In focus

Why fully-funded US pension plans could give bonds a boost

With interest rates at historic lows, market commentators have had cause to wonder whether there is any value left in holding bonds. One traditional argument is their inherently lower risk and lower volatility characteristics, but even this has come into question in the recent past.

These factors are, however, relevant once again. US pension funds are currently back at fully-funded levels. The Milliman Pension Funding Index of the 100 largest defined benefit plans sponsored by US public companies hit 98.8% at the end of May, the highest since the 2008 Global Financial Crisis.

This high funding ratio, meaning the amount of assets held by the pension funds is almost equal to liabilities, gives pension funds leeway to move out of equities and into bonds. We have already started to see this materialise.

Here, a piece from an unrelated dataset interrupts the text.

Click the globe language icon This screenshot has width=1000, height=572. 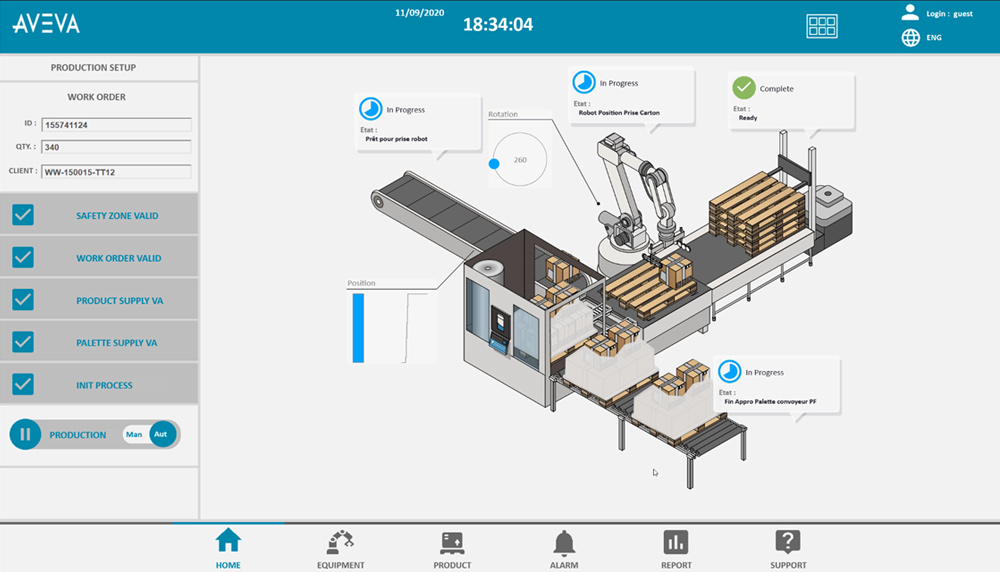click(x=910, y=38)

Given these largest plans have $1.8 trillion in assets and all private defined benefit plans total approximately $3.5 trillion, a reallocation of 5% of plan assets would bolster demand for long-dated Treasuries and corporate bonds by approximately $175 billion.

This expected shift of assets does, however, raise questions.

  1. Why would pension funds buy bonds with yields close to historical lows and at levels half what they were when plans were last fully funded in 2007?
  2. Why further decrease equity allocations, having already reduced them in favour of fixed income since 2007?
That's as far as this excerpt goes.